▶ [Directions]:
Copy the entries from the start through the line containing "Action: coord(697,22)", replacing "GUI agent" with "interface agent" and leaving everything else as it is.

▶ [Stored data]:
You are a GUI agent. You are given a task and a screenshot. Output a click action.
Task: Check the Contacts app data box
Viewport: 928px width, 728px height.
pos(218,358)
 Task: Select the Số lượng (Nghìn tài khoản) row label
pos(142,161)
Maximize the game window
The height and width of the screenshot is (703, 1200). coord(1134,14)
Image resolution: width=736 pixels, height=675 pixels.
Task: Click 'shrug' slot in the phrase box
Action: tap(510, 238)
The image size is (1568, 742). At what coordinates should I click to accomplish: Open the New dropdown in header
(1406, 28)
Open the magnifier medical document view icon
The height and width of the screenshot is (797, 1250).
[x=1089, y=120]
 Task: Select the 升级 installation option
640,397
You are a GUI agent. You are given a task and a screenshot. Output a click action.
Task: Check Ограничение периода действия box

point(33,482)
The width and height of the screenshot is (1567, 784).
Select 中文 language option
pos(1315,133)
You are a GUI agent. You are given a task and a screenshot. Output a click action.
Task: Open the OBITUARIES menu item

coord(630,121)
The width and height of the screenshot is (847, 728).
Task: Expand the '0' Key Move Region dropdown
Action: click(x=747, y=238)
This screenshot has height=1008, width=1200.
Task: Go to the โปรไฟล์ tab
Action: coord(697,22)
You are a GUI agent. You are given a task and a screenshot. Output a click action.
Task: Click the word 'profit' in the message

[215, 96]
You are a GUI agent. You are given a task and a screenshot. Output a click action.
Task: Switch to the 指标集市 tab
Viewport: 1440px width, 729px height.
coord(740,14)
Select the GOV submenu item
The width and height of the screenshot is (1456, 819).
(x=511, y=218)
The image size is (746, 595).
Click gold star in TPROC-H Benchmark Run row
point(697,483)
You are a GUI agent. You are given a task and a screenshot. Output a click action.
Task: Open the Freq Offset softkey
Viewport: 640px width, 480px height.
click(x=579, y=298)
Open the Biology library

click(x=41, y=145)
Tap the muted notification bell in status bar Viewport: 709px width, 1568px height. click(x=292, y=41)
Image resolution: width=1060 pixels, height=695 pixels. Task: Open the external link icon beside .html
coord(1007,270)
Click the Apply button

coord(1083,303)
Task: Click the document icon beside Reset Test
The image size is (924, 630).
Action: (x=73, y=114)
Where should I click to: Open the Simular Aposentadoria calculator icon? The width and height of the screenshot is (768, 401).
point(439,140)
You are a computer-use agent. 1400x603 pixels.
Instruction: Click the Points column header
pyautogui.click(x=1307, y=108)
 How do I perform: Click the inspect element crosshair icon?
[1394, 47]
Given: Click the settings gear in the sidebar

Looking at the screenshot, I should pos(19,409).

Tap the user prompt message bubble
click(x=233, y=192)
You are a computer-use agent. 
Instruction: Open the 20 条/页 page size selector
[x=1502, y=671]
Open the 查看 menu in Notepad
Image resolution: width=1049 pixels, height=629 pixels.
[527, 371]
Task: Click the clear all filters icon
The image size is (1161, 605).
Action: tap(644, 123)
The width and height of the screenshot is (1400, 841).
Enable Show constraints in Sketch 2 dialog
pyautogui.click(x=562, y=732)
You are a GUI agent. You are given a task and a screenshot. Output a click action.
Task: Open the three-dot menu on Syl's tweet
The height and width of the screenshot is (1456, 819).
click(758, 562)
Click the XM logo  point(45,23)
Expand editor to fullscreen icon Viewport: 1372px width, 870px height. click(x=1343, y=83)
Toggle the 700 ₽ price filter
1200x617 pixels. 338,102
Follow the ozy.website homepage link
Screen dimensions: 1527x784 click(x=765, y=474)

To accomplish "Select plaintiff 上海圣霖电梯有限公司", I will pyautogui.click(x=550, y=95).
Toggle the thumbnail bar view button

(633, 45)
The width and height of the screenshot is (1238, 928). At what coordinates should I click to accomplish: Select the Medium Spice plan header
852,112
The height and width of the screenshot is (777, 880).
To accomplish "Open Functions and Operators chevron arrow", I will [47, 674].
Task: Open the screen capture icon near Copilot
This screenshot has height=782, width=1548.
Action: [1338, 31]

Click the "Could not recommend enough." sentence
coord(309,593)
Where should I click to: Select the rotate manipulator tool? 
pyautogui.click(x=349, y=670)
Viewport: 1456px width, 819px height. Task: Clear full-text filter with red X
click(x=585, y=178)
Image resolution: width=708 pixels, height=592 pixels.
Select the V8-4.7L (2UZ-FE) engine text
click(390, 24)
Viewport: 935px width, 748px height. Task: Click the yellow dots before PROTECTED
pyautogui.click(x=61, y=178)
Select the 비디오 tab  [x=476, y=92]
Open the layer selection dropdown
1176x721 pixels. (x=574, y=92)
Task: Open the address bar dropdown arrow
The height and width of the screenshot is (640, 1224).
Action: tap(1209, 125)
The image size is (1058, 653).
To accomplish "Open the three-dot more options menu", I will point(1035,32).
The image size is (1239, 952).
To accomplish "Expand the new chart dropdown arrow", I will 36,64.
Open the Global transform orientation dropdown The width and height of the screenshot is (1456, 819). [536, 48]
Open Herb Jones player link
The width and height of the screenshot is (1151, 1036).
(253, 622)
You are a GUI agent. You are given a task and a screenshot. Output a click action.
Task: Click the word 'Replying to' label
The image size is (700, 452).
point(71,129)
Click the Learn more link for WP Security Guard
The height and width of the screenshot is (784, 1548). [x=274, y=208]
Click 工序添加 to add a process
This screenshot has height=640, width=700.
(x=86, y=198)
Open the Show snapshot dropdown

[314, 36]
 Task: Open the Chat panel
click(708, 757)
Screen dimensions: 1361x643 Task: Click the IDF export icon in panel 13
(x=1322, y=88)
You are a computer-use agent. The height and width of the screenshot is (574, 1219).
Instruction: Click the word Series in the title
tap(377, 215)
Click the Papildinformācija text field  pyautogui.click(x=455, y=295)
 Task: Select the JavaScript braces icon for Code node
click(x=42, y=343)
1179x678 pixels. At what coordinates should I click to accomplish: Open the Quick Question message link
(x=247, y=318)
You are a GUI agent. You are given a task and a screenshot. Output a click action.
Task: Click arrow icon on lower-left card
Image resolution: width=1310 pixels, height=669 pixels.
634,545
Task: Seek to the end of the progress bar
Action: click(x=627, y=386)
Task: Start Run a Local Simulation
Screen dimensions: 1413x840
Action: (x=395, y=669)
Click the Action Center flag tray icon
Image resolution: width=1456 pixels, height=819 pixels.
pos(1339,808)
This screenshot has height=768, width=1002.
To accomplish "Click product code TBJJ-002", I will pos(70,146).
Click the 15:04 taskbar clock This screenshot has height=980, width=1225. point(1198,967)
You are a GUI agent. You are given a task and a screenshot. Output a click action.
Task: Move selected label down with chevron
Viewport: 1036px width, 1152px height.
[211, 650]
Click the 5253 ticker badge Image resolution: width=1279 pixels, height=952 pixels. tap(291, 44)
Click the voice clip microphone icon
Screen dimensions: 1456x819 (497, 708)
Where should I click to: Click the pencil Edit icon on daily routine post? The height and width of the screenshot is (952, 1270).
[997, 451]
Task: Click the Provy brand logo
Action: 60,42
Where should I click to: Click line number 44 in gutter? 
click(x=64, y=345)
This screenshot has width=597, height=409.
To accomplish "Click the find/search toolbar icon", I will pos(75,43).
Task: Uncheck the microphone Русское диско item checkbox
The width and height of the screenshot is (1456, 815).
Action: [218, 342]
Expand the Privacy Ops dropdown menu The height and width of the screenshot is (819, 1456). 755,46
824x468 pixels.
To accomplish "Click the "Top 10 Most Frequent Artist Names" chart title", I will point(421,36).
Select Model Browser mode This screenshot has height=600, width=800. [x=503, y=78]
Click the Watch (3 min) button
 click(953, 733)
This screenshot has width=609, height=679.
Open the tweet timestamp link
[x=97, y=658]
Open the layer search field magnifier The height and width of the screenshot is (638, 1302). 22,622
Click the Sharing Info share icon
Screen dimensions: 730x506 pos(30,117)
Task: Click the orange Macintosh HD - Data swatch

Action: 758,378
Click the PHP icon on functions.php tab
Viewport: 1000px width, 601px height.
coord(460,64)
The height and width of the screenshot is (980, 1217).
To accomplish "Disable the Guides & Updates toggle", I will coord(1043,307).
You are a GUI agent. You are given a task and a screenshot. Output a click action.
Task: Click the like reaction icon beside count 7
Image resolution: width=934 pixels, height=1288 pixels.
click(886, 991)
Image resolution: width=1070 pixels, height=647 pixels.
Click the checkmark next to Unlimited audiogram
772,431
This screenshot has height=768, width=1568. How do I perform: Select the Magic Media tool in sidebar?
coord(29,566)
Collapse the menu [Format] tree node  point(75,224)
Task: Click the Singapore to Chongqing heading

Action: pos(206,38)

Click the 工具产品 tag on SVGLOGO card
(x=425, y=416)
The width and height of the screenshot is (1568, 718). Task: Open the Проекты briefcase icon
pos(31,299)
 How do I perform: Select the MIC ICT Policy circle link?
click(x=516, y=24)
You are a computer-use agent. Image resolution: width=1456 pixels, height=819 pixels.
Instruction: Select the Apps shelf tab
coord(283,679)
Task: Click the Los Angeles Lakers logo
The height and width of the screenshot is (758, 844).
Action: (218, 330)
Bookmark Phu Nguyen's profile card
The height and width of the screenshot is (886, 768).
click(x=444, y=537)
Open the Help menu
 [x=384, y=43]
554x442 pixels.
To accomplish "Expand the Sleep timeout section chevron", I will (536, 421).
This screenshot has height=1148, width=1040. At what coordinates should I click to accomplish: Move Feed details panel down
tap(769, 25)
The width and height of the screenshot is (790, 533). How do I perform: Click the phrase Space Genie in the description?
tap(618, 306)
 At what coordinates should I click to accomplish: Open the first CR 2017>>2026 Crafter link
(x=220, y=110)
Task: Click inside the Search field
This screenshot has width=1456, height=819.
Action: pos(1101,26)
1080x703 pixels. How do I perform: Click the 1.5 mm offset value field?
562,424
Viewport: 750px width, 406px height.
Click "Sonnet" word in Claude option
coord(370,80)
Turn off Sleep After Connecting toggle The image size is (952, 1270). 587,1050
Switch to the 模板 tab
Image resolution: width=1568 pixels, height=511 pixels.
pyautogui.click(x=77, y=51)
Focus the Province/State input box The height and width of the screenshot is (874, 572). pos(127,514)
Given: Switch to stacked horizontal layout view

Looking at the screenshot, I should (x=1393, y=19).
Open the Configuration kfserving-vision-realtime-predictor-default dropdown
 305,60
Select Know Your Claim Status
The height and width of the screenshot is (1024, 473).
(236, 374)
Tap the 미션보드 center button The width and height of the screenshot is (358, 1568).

▶ [Full output]:
You are a interface agent. You are given a task and a screenshot. Output a click action.
Task: Check the Contacts app data box
Viewport: 928px width, 728px height.
pos(218,358)
 Task: Select the Số lượng (Nghìn tài khoản) row label
pos(142,161)
Maximize the game window
The height and width of the screenshot is (703, 1200). coord(1134,14)
Image resolution: width=736 pixels, height=675 pixels.
Task: Click 'shrug' slot in the phrase box
Action: tap(510, 238)
The image size is (1568, 742). At what coordinates should I click to accomplish: Open the New dropdown in header
(1406, 28)
Open the magnifier medical document view icon
The height and width of the screenshot is (797, 1250).
[x=1089, y=120]
 Task: Select the 升级 installation option
640,397
You are a interface agent. You are given a task and a screenshot. Output a click action.
Task: Check Ограничение периода действия box

point(33,482)
The width and height of the screenshot is (1567, 784).
Select 中文 language option
pos(1315,133)
You are a interface agent. You are given a task and a screenshot. Output a click action.
Task: Open the OBITUARIES menu item

coord(630,121)
The width and height of the screenshot is (847, 728).
Task: Expand the '0' Key Move Region dropdown
Action: click(x=747, y=238)
This screenshot has height=1008, width=1200.
Task: Go to the โปรไฟล์ tab
Action: coord(697,22)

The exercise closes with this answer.